Foto: Republika/Prayogi
Menteri Keuangan Bambang Brodjonegoro memberikan sambutan dalam Seminar Pendalaman Sektor Keuangan di Jakarta, Senin (7/9).

REPUBLIKA.CO.ID, JAKARTA -- Menteri Keuangan Bambang Brodjonegoro mengatakan kelesuan yang terjadi pada perekonomian global akan terus berlanjut.

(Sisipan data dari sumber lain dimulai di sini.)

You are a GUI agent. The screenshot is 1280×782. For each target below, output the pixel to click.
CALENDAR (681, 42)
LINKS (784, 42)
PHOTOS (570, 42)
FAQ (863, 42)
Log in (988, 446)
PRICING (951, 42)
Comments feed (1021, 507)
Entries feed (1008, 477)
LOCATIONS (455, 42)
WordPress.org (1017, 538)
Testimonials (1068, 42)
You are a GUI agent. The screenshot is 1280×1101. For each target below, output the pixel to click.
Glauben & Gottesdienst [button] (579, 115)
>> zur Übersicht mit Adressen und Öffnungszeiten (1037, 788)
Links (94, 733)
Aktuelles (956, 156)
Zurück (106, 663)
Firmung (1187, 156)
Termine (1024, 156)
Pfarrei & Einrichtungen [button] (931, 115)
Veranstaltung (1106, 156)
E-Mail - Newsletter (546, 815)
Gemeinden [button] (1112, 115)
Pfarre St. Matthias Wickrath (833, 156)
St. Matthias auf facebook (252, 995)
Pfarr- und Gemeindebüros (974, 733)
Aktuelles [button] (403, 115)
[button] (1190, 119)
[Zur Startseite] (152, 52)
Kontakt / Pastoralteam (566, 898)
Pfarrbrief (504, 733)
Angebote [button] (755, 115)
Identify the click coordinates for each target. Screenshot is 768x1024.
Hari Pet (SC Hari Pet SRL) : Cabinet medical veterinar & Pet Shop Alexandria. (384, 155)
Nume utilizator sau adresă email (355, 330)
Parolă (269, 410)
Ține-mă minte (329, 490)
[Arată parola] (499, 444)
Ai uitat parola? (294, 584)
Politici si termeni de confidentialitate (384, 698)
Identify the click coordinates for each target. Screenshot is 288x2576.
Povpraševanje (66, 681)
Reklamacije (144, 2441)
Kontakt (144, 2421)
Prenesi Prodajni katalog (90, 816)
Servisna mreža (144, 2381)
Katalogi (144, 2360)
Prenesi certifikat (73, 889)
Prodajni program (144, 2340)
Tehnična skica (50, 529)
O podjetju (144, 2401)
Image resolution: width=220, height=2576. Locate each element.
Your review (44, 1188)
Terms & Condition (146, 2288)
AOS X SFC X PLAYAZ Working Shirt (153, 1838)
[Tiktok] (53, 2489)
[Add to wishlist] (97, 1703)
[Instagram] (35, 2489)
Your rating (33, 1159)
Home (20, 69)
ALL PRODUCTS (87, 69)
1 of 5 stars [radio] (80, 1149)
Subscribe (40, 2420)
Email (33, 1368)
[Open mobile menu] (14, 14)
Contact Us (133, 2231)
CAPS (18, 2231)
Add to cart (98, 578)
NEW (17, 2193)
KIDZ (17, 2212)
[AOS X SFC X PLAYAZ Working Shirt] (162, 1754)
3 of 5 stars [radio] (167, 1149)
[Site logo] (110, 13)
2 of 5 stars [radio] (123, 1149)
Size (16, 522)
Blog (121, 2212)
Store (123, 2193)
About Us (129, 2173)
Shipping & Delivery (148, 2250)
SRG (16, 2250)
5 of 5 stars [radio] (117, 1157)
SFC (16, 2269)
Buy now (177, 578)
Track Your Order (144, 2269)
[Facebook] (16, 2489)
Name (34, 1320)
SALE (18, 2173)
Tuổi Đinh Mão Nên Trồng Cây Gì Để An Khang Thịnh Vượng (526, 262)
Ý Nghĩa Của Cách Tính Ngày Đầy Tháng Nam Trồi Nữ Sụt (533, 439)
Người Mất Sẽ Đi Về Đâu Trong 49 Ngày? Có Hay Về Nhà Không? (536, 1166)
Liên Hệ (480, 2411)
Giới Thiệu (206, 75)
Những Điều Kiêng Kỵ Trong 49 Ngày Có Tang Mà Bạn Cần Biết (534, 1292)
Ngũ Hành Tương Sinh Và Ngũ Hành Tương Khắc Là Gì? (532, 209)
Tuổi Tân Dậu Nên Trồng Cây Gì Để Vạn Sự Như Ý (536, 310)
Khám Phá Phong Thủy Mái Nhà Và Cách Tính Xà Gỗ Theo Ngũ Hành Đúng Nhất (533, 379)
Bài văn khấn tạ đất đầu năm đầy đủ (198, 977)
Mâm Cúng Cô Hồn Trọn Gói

Ini terjadi karena masih ada ketidakpastian dan risiko yang melanda dunia hingga akhir 2015.

"Yang boleh disimpulkan adalah sampai akhir tahun 2015, memang belum kelihatan ada perbaikan signifikan," katanya dalam rapat dengan Komisi XI DPR RI di Jakarta, Selasa (15/9) malam.

Menkeu menjelaskan perekonomian global saat ini benar-benar mengalami kelesuan, karena negara berkembang yang selama ini menjadi penyangga perekonomian dunia ikut mengalami perlambatan, seperti yang dialami negara maju.

"Kalau pada 2011-2012 semua bilang 'emerging market' menyelamatkan dunia, sekarang malah banyak problem di 'emerging market' terutama setelah 'quantitative easing' berhenti. Brasil dan Rusia bahkan kontraksi dan tumbuh negatif ekonominya," katanya.

Menurut dia, perekonomian global saat ini berbeda dengan 20 tahun yang lalu, karena pada kondisi sekarang guncangan maupun risiko sekecil apapun bisa berpengaruh dan menyebar ke berbagai negara dalam waktu singkat. Salah satu risiko tersebut adalah terjadinya depresiasi mata uang terhadap dolar AS yang hampir dialami negara maju maupun negara berkembang akibat belum adanya kepastian dari waktu penyesuaian suku bunga The Fed (Bank Sentral AS).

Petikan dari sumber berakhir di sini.